Remembering Don Siller

Whether it was helping friends, family, and colleagues or advancing the interests of the International Institute of Ammonia Refrigeration, people who knew Don Siller described him as someone who was passionate about life.

Siller was the president of Electro Motion Refrigeration, and a longtime member of IIAR, serving as an officer, board member and committee chair throughout his career in industrial refrigeration, which spanned more than forty years. Siller also held leadership roles at ASHRAE and participated on many ASHRAE committees.
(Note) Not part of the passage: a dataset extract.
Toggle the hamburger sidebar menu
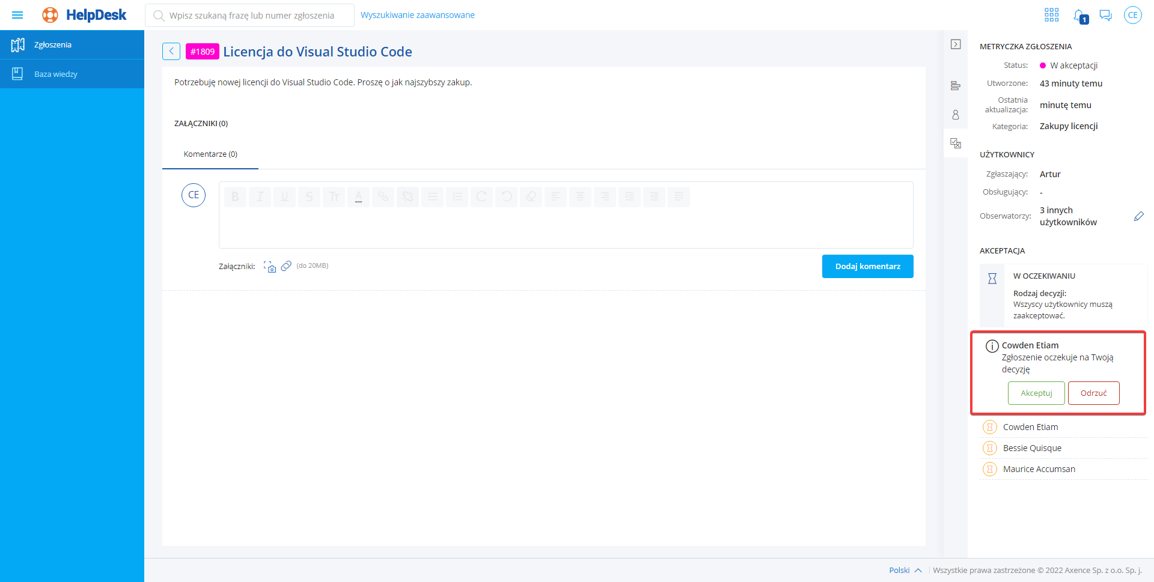The height and width of the screenshot is (582, 1154). coord(17,15)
As an IIAR member, he served on the organization’s board during a critical time in the Institute’s history. “Don was instrumental in spearheading IIAR’s growth from a small group of ammonia refrigeration professionals into the large, respected international association that it is today,” said M. Kent Anderson, a close personal friend and former IIAR President Emeritus.

“He was one of those rare individuals a volunteer-based association needs to be a success, and the kind of person you wish there were more of in any organization,” Anderson said. Jamie Horton, principal at EMR, said he was always amazed by Siller’s commitment to IIAR, especially given his busy schedule.

“There were so many instances where Don made IIAR a priority over his personal time,” said Horton. “This type of dedication to a volunteer organization is unique and shows how much Don cared about the success of the group and the industry as a whole.”

Horton said Siller’s teaching abilities were critical in helping him understand the intricacies of ammonia refrigeration throughout a 20-year friendship and during the six years the two men worked together at EMR.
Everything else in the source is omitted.